So, I have a set of dependent Gaussian RVs $\{X_k\}_{k=1}^{N}$ with known joint PDF (zero mean and given covariance matrix). I'm interested in whether we can compute the quantity: $$ \mathbb{E}\left[\left(\sum_{k=1}^{N}{X_k^2}\right)^{\beta}\right], $$ where $\beta > 0$.
I tried thinking about the sum and see if I can linked to Chi-squared distribution, but the problem is that the set of variables in question are dependent.
Is $\beta$ an integer or what?
If what you actually know is that the vector $\vec X=(X_1,\ldots,X_N)$ follows a multivariate normal distribution with zero mean and covariance matrix $\Sigma$, then you have joint density $$f_{\vec X}(\vec x)=\frac1{\sqrt{2\pi \det(\Sigma)}}e^{-\frac12\vec x^T\Sigma^{-1}\vec x},$$ where $\vec x=(x_1,\ldots,x_N)^T$.
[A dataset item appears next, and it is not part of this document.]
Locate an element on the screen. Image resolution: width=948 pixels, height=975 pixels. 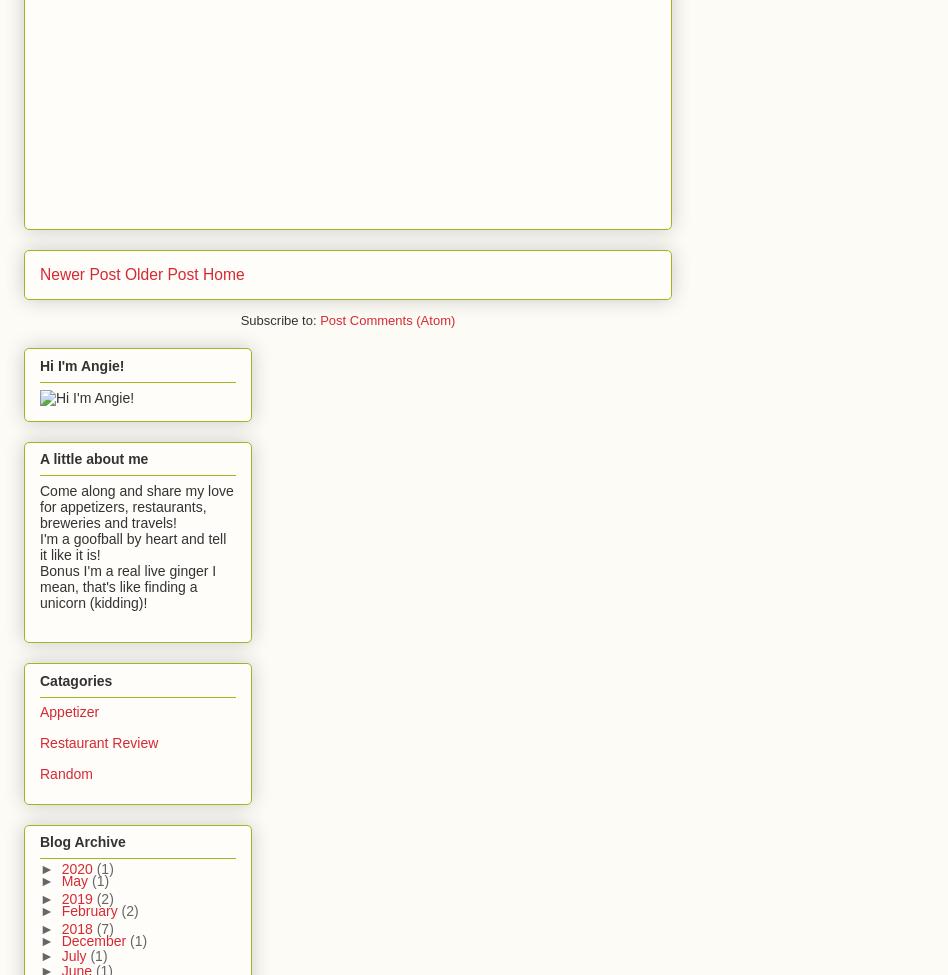
'Post Comments (Atom)' is located at coordinates (386, 319).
So, as a very general answer, we can say that $$E\left[\left(\sum_{k=1}^N X_k^2\right)^\beta\right]=\int_{\mathbb R^N}\left(\sum_{k=1}^N x_k^2\right)^\beta \cdot f_{\vec X}(\vec x)\quad dx_1\ldots dx_N,$$ but I can't think of a general expression for this integral.